Financial Supply Chain Blog

Wege durch das Labyrinth

Eine wesentliche Grundlage der Umsetzung der EU Richtlinie 2014/55 zur verpflichtenden Annahme und Verarbeitung elektronischer Rechnungen bildet die Auswahl eines geeigneten elektronischen Rechnungsworkflows. Generell bestehen für Kommunen und Gemeinden zahlreiche Wege für dessen Auswahl. Um eine ideale Lösung im Workflow-Labyrinth zu finden, sollten die Behörden zunächst eine Anforderungsanalyse – sei es in Eigenregie oder durch einen externen Dienstleister – durchführen.

Die Praxis zeigt: häufig werden Anbieter blind ausgewählt und die eigenen Bedürfnisse zu Beginn nicht ausreichend identifiziert und dokumentiert. Oft sind es nur ‚Kleinigkeiten‘, wie eine fehlende Angabe über bspw. Mehrwährungs- oder Unicodefähigkeit, die eine Auswahl eines Anbieters zu einem Risiko werden lassen. Ein hoher Detaillierungsgrad in Bezug auf die Dokumentation der bestehenden Rechnungsprozesse- sowie die darauf basierende Ableitung der SOLL-Prozesse und Anforderungen führt zu belastbareren Aussagen in Bezug auf die Zeit und den Preis.

Ist die eben beschriebene Vorarbeit geleistet, stellt sich die Frage, welche Lösung gewählt werden sollte. Gerade für kleine Kommunen gibt es die Möglichkeit, sich von einer zentralen Stelle die entsprechende Infrastruktur zur Verfügung stellen zu lassen – zum Beispiel vom jeweiligen Bundesland oder einem zuständigen IT-Dienstleistungszentrum. Verwaltungen, die eine dezentrale Umstellung bevorzugen, können aus verschiedenen Typen von Workflowanbietern wählen. Die erste Gruppe hierbei bilden klassische (Rechnungs-) Workflowanbieter. Diese aus der Prozessoptimierung stammenden Unternehmen haben sich auf die Digitalisierung der Financial Supply Chain spezialisiert und bieten hierzu gezielt Lösungen zur E-Rechnung und Finanzierung an. Die zweite Gruppe ist durch das Angebot der E-Rechnungs-Provider charakterisiert, die vor allem den Rechnungseingang bedienen. Doch auch diese decken meist den Freigabeworkflow ab oder kooperieren hierzu mit Partnern. Darüber hinaus bieten DMS-Anbieter als weitere Gruppe ebenfalls eine Alternative zur Umsetzung der Richtlinie, da die Meisten ihr Spezialgebiet der Dokumentendigitalisierung und -archivierung mittlerweile um die Möglichkeit der Abbildung von Geschäftsprozessen in Workflows erweitert haben.

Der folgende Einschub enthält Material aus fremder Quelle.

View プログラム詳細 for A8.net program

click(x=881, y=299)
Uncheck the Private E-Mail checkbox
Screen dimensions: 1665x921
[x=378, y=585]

Die letzte Gruppe, die in diesem Zusammenhang genannt werden muss, stellen Anbieter von Finanz- und Buchhaltungssoftware dar, die ebenso einen Workflow im Angebot haben.

Rechnungsfreigabeworkflow

 

Verwaltungen gehen in der Regel einen der letzteren beiden Wege – oft ohne eingehende Prüfung von Alternativen. Es ist bequemer, wenn auch zumeist teurer, auf bereits genutzte DMS- oder Finanzsoftware-Anbieter zurückzugreifen, auch wenn diese keine ausgewiesenen Rechnungsworkflow-Spezialisten sind.

Wurden die anfangs genannten ersten internen Analysen detailliert durchgeführt, ist die Auswahl jedoch nur noch eine logische Konsequenz und der Weg aus dem Labyrinth ein einfacher.